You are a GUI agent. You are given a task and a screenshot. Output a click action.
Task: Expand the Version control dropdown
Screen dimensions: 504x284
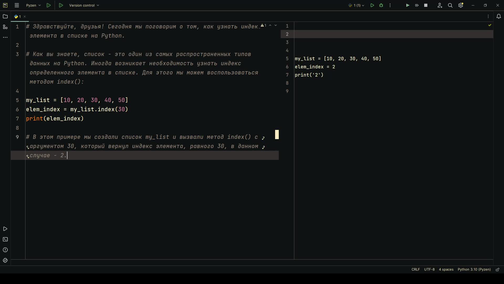(84, 5)
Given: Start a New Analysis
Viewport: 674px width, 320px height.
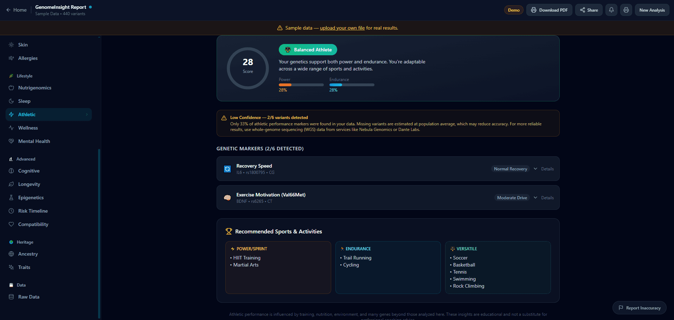Looking at the screenshot, I should point(651,10).
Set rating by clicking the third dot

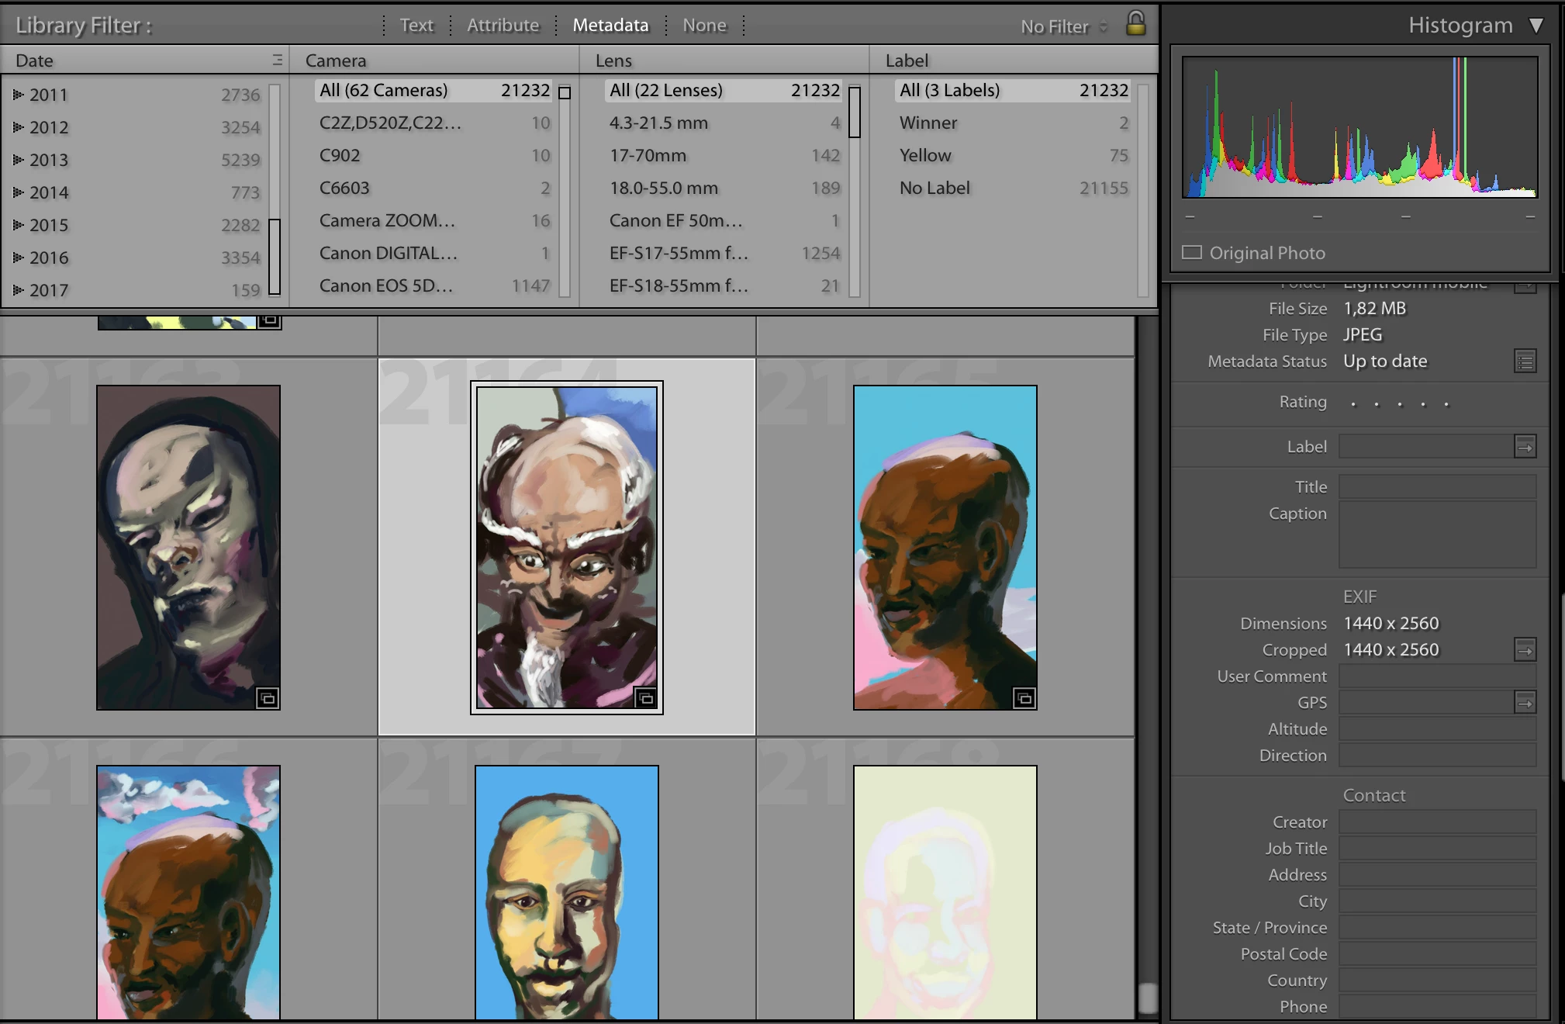click(1400, 404)
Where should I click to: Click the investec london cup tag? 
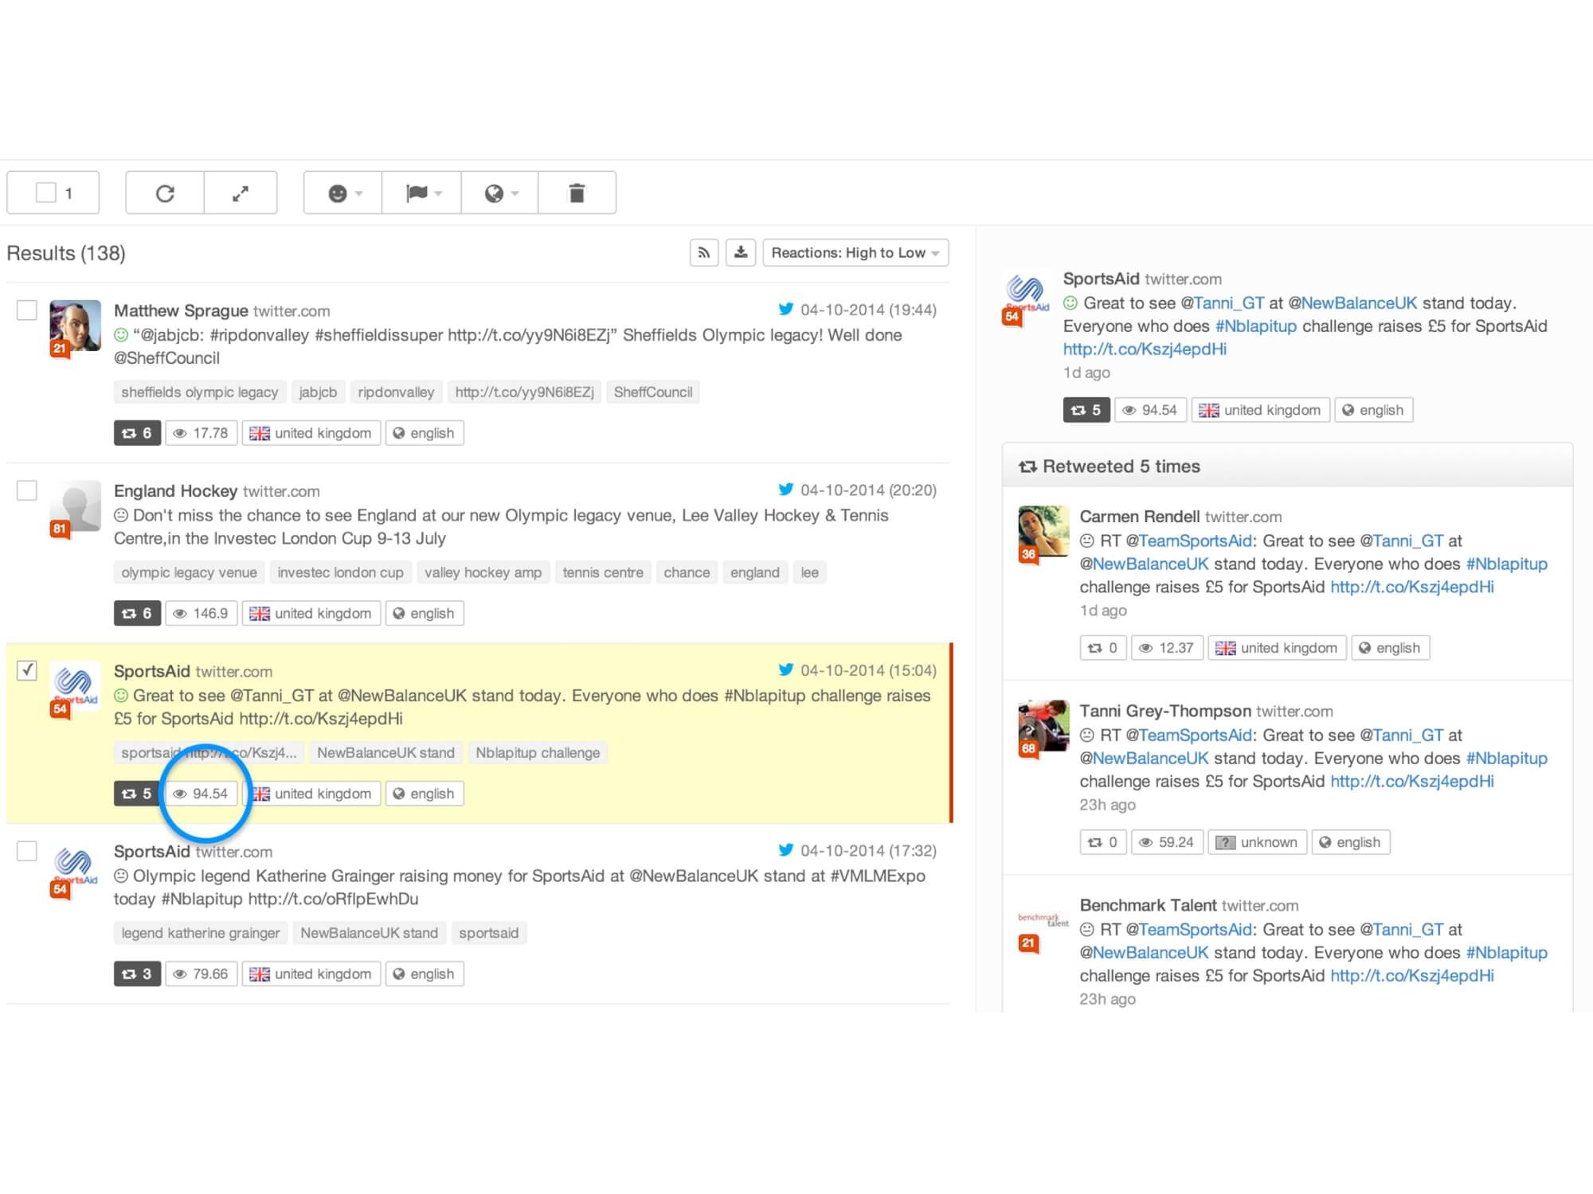[x=340, y=572]
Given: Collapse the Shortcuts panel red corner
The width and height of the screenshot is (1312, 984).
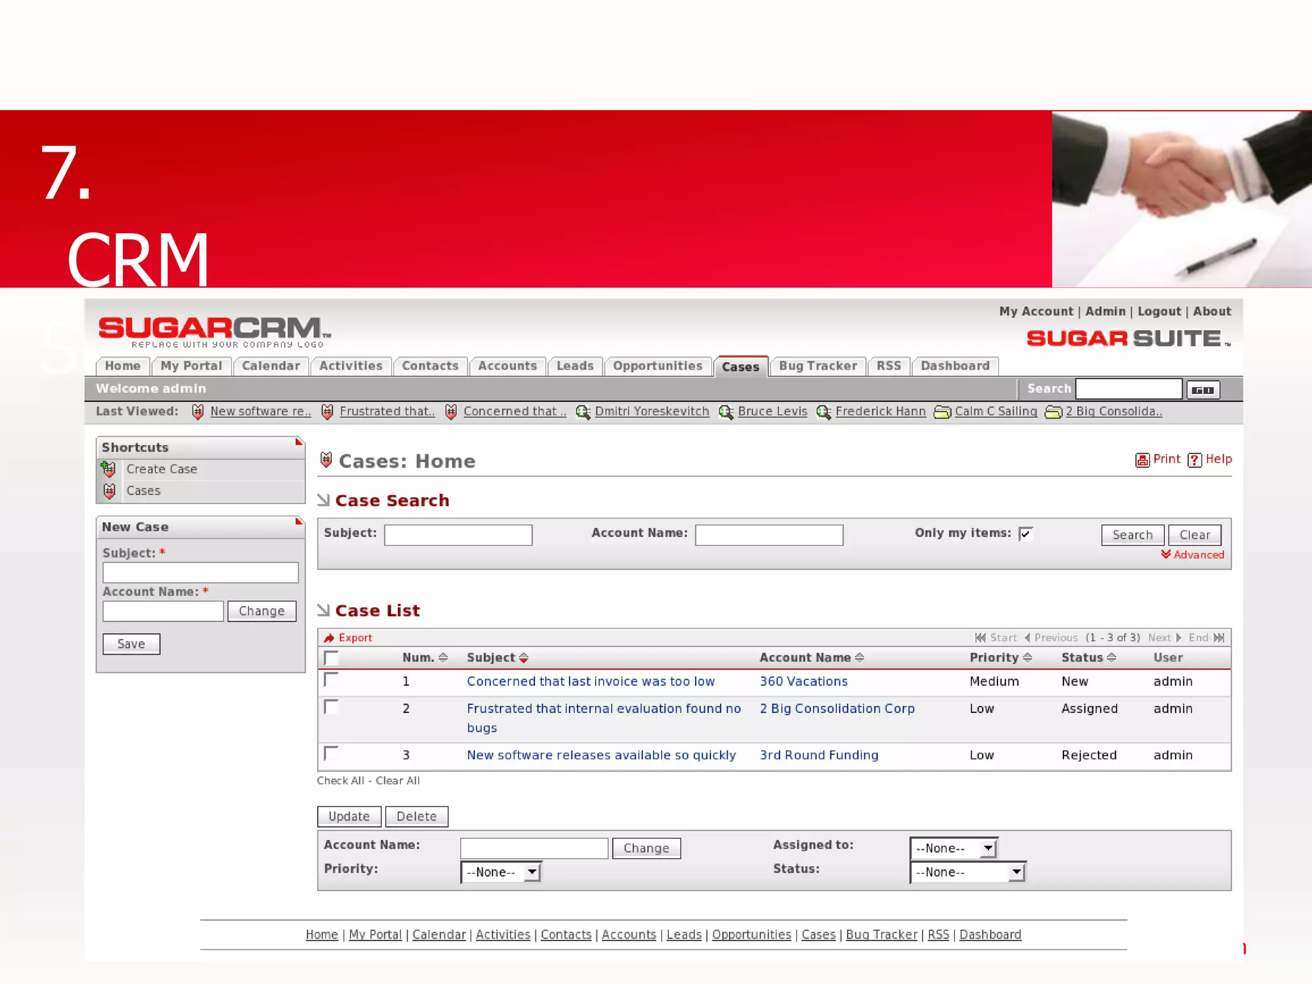Looking at the screenshot, I should point(299,442).
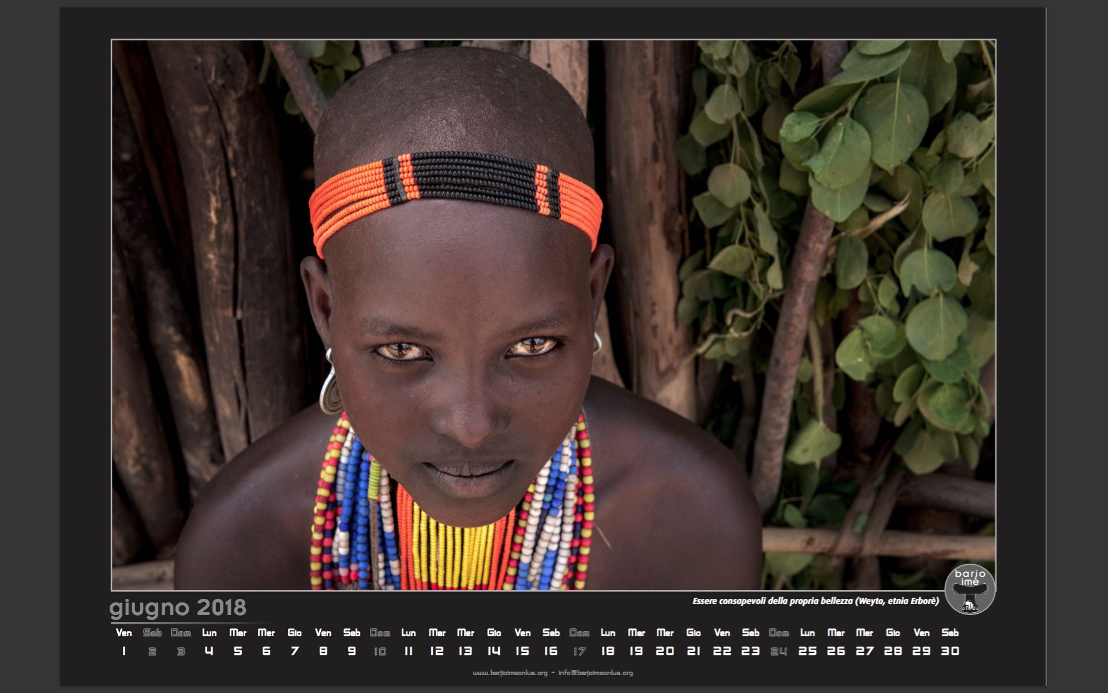Select grayed day 17 on calendar
Viewport: 1108px width, 693px height.
(579, 651)
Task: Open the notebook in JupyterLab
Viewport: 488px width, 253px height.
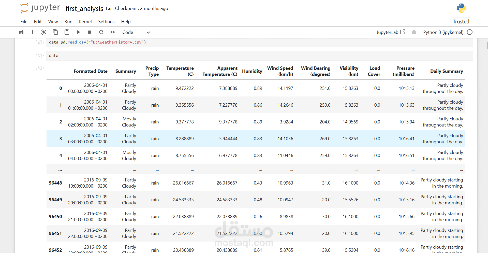Action: [x=391, y=32]
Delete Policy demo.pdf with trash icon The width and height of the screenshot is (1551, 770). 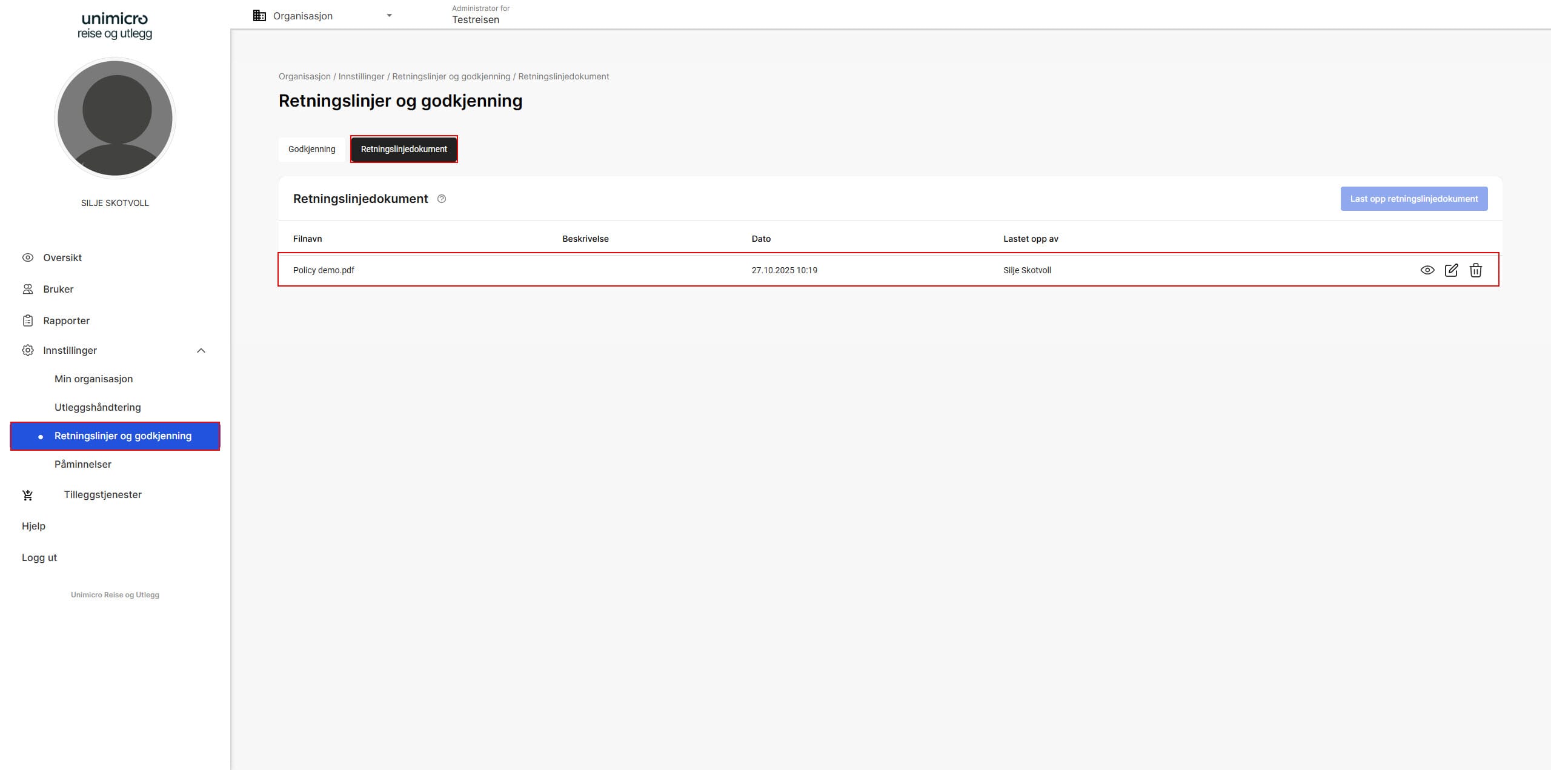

━━━━━━━━

Problem —
Each line from the one containing "Viewport: 674px width, 320px height." through the last line of the listing is to be given again exactly, with no pictures and no other lines.

Task output —
Viewport: 674px width, 320px height.
Looking at the screenshot, I should point(651,10).
Set rating by clicking the third dot

click(1400, 404)
Where should I click to: Click the investec london cup tag? 
[x=340, y=572]
Given: Collapse the Shortcuts panel red corner
The width and height of the screenshot is (1312, 984).
Looking at the screenshot, I should point(299,442).
Select grayed day 17 on calendar
Viewport: 1108px width, 693px height.
(579, 651)
Task: Open the notebook in JupyterLab
Viewport: 488px width, 253px height.
Action: [x=391, y=32]
Delete Policy demo.pdf with trash icon The width and height of the screenshot is (1551, 770). 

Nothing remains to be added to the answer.